--- PASSAGE GIVEN ---
☆ ☆ ☆ ☆ ☆ ☆ ☆
Binary questions do not resolve complex matters of public policy, as the most reverend Primate the Archbishop of Canterbury made clear in this House on
“The plans of the diligent lead surely to abundance, but everyone who is hasty comes only to want”.
For both Houses of Parliament, the continued option of referenda poses a challenge. We need urgently to recover a sense with the public that we address the really important matters and do not shy from or endlessly postpone them. If we can find the means to communicate the importance of public policy and something of its texture in the media, the appetite for this innovation in the British constitution may wane. I sincerely hope that it does.
We are contending with matters that are the most momentous that this country has faced, certainly since 1940. There are those who, at the very time we need the sort of deliberation I have expounded, have sought to close down debate in this place in a plea that all is decided in a referendum and that the rest is for the Executive to determine. Such an approach is injurious to parliamentary democracy as evolved in this nation and I hope that we in this Chamber and in the other place will resist this misguided attempt.
My Lords, I am grateful for this opportunity to make my maiden speech in such an interesting and topical debate. I thank everybody who made my introduction to your Lordships’ House so enjoyable, including my supporters, the noble Baroness, Lady Warsi, and the noble Lord, Lord Pannick, and those—in particular, Black Rod and her staff—who have started to explain to a rather slow student both the geography and the procedures of this astonishing and remarkable place.
I am proud to associate myself with the town where my wife and daughters were born and where I have lived for most of my adult life. Since Anglo-Saxon times, Ipswich has prospered from trade with Europe, frictionless or otherwise. It stands also for global Britain, having manufactured the first railway locomotives used in China. Another distinction was lost without too many regrets just last week: the record of Ipswich Town Football Club in providing the England team with each of the managers to have taken it to a World Cup semi-final.
But my origins lie far from East Anglia, in non-conformist Yorkshire and in Scotland: in a small business in Skipton run by my Yorkshire grandfather, William Mason, a motorcycle champion, who later filled the sermons he gave as a Methodist lay preacher with the geology, physics and astronomy he loved and knew so well; and in the Kinloch Anderson company, best known as a kilt maker in Edinburgh and now in Leith, which this year celebrates its 150th anniversary in its sixth generation of family management.
My mother and father forsook their own family businesses for a new one—schoolteaching and, later, headmastering. Among their pupils at different schools in Scotland and England were the heir to the Throne and future Labour and Conservative Prime Ministers. I hope that that is a cause for congratulation, but in any event, with no prospects of equalling that achievement, I turned instead to the law. Since then I have scratched a living in a range of courts, as advocate and part-time judge, but I am most familiar with the courts of the European Union.
☆ ☆ ☆ ☆ ☆ ☆ ☆
(Stored items from a collection)
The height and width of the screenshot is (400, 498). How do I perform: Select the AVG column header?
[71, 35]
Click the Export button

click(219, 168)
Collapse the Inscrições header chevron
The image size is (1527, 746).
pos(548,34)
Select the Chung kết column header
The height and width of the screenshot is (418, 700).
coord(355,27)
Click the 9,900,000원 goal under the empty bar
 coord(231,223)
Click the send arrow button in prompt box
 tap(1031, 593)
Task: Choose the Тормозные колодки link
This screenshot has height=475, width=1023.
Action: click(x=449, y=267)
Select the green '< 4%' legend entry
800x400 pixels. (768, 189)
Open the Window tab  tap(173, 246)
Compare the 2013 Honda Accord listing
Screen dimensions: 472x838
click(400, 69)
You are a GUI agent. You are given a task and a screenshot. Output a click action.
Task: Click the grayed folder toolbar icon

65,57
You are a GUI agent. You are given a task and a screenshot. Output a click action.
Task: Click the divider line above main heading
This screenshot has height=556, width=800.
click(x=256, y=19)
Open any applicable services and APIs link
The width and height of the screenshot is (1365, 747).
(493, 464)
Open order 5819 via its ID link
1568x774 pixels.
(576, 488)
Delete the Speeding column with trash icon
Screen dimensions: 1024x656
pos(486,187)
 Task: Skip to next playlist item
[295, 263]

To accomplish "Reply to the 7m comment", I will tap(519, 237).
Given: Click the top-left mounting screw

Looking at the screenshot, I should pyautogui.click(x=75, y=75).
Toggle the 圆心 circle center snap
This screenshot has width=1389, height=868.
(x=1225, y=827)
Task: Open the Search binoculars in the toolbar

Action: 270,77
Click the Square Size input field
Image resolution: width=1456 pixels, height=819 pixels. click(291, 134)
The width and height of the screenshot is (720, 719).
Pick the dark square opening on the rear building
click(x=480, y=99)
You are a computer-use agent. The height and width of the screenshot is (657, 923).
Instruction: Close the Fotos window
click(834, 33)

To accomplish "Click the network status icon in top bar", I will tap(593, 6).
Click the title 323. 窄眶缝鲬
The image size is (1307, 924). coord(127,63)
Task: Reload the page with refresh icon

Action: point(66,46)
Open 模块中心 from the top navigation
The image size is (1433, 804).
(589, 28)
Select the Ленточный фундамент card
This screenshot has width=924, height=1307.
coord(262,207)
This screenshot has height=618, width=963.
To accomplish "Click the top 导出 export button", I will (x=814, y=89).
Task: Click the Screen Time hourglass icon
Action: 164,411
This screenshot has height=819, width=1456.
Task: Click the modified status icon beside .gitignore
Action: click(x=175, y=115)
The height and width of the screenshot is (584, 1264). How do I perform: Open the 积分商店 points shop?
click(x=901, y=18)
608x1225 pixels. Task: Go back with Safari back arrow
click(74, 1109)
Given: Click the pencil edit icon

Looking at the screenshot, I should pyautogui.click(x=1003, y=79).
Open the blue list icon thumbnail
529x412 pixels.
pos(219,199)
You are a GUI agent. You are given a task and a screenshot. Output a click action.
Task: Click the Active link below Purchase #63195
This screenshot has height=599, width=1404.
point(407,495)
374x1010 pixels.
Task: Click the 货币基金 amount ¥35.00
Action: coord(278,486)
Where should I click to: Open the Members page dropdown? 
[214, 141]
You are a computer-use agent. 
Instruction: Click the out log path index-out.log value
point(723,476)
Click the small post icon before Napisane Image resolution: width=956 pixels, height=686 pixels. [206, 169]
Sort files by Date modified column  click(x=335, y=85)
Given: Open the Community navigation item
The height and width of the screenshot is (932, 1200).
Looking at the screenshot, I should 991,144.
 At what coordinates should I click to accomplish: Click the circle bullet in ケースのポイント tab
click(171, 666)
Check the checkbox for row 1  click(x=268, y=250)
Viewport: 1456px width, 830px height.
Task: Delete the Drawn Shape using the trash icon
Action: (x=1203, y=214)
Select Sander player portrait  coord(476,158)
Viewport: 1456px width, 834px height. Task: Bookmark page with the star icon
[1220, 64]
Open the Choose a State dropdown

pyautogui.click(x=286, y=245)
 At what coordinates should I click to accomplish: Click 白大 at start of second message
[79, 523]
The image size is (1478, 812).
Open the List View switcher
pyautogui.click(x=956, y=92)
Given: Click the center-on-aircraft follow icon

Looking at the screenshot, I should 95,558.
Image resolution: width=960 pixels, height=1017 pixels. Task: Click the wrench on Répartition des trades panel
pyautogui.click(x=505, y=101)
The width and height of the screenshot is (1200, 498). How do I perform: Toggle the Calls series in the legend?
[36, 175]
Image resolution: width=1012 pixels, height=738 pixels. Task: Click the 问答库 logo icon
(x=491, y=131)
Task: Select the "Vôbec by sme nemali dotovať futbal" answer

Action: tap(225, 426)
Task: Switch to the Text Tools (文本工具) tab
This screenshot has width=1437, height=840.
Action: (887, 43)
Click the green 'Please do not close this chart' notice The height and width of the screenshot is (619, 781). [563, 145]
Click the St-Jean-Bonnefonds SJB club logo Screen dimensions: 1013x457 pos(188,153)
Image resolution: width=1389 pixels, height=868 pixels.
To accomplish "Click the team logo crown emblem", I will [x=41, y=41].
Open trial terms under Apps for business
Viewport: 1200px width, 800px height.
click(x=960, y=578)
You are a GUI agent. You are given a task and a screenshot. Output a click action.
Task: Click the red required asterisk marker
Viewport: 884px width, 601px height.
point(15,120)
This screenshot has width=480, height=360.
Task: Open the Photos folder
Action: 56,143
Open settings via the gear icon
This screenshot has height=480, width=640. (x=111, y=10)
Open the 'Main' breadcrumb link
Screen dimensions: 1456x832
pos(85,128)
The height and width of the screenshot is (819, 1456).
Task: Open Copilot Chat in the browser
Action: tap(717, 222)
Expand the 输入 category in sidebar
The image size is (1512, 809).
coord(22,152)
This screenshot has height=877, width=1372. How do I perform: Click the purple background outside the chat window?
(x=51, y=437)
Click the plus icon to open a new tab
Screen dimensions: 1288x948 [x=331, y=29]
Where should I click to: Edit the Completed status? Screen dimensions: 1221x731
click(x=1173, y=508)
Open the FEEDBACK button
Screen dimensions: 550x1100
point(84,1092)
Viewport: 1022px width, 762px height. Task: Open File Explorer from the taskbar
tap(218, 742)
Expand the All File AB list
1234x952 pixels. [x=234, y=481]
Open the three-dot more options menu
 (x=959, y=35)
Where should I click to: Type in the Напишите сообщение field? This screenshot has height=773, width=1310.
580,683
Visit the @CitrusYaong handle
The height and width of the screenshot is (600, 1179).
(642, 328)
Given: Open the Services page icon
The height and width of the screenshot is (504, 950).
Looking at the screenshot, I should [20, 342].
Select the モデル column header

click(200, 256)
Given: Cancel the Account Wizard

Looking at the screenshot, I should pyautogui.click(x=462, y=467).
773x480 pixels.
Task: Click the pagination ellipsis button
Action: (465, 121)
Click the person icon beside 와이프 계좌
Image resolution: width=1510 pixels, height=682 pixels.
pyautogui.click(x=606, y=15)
☆ ☆ ☆ ☆ ☆ ☆ ☆
Which members of the speaker's own family does the passage mention? List each one.

- Wife
- Daughters
- Yorkshire grandfather, William Mason
- Mother
- Father